Drought in summer, flood in winter Seattle Times last week |
The Policy Committee for our Metropolitan Planning Organization meets today the 23rd, and climate threads through several of the agenda items.
Carrots only as discourse of delay |
The MPO continues to slow-walk the process for new administrative rules on climate from ODOT and DLCD. In the meeting packet is a letter from the League of Oregon Cities and Association of Oregon Counties arguing for carrots and delay. In context, the inclusion reads as approval for, rather than critique of, the approach.
Prefer carrots |
In their own letter, SKATS references "balance" and "encouragement," but not the actual outcome of less driving and shorter trips. An ongoing problem is that this is a Potemkin show of symbol, and not actual shift from driving to other trips.
An empty kind of optimism |
A Digression on Loss Aversion and Framing
As a digression, but related, four transportation researchers, including one at the University of Oregon, just published a preliminary study on loss aversion, finding a large effect in framing:
“shifting trips” garners 63% public support, while “reduce driving” earns just 34%.
Framing may matter |
Here on the blog, the honesty and directness of "reducing" car trips has seemed important. There is and has been too much language about "increasing options" and "balance," and this is not reliably translated into things that actually reduce car trips and driving. It is squishy, about appearance and not reality. A crappy bike lane on a 40mph stroad meets the standard of "increasing options" and looks "balanced," especially as a blue line on a bike map, but does not induce much in the way of new bike trips. Mostly it serves confident and skilled people, or people who had few other transportation choices, people who were already disposed to bike.
So insisting on the "reduction" in car trips seemed key.
But if the same measurement can be expressed by "shifting trips" then that would work and appears to avoid some of the problem of loss aversion.

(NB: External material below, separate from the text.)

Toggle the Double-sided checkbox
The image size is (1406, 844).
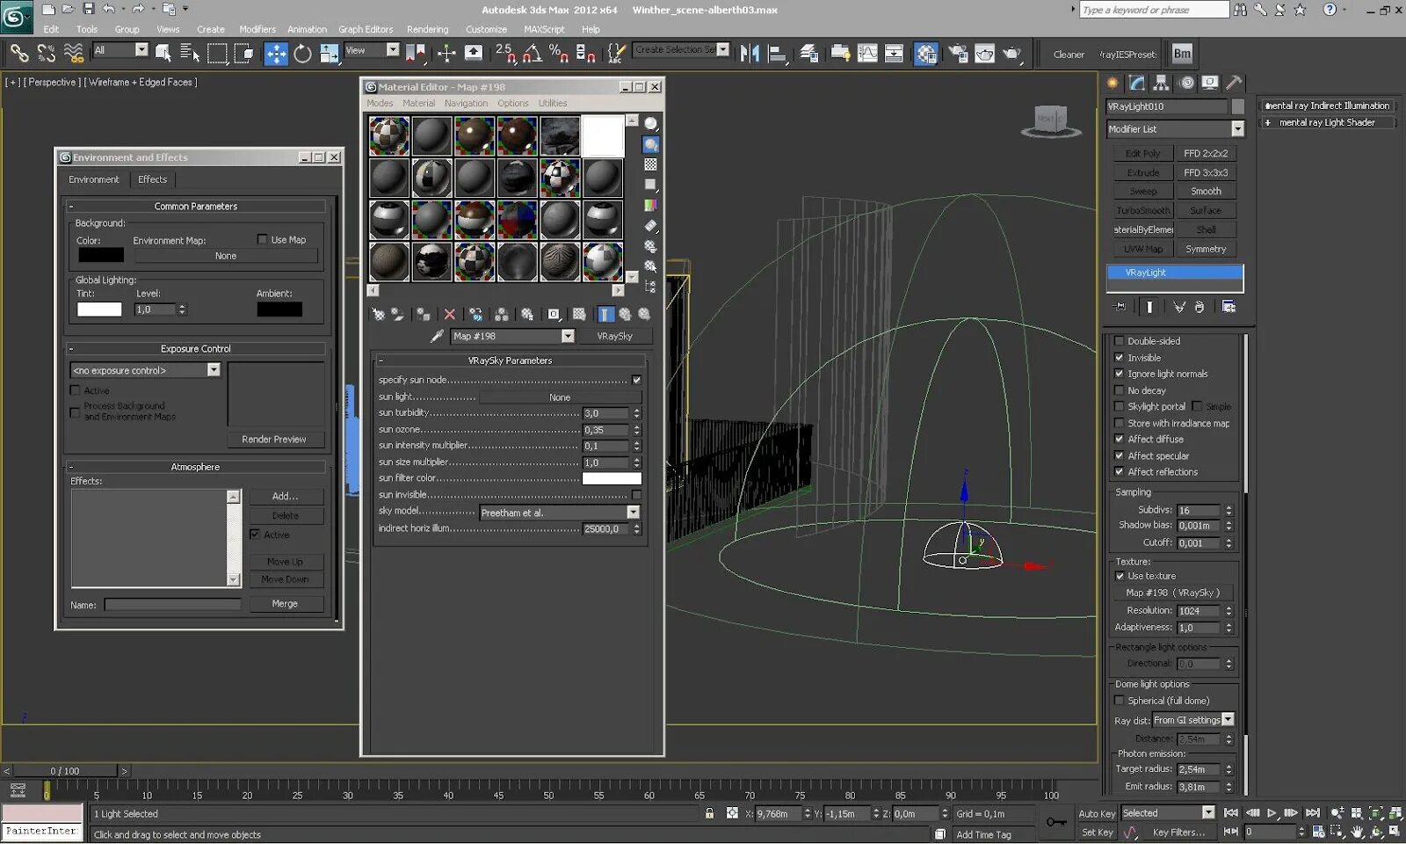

So that is good to know. But it has to be accompanied with measurement!
A Second Digression on Roundabouts and Batteries
On the front of the Sunday New York Times were a couple of articles related to transportation.
One, below the fold, was a feature modern traffic roundabouts, suggesting they are safer and reduce emissions.
NY Times front page Sunday |
But the piece shows roundabouts that lack bike lanes and require people on foot to cross in multiple phases. The front photo hardly shows any sidewalk at all.
The piece omitted any discussion of land use. The roundabouts are surrounded by grassy margins or occasionally by parking lots. They were really suburban in car-dependent locations and patterns.
It's a world for cars and those who use them. The frame of the piece was still a world dominated by car travel and did not question the value or cost of the car travel in the first place.
Above the fold, above the piece on roundabouts, there was something about a structural problem with batteries.
Cobalt mine, also on the front page |
We've read a little about problems with Lithium mining, and here was a piece on problems with Cobalt mining.
EV mania introduces a new set of environmental costs.
Continuing to optimize for cars and car travel, even with a different power source, is a harmful trend.
There are so many reasons we need to work not just on "balance" but to unbalance our autoist system and actually shift trips so we drive less and have fewer cars on the road.
Back to the Agenda
The MPO continues to work on the plan for scoring project applications for funding in the 2024-2029 cycle as well as for funding coming to Oregon through the Biden Infrastructure bill.
On both of these there are opportunities to center climate action much more strongly, though the MPO seems disinclined to do so.
Today they will also formally adopt the Public Participation Plan.
(See recent notes on SKATS for more on all three topics.)
The committee meets at noon today, Tuesday the 23rd.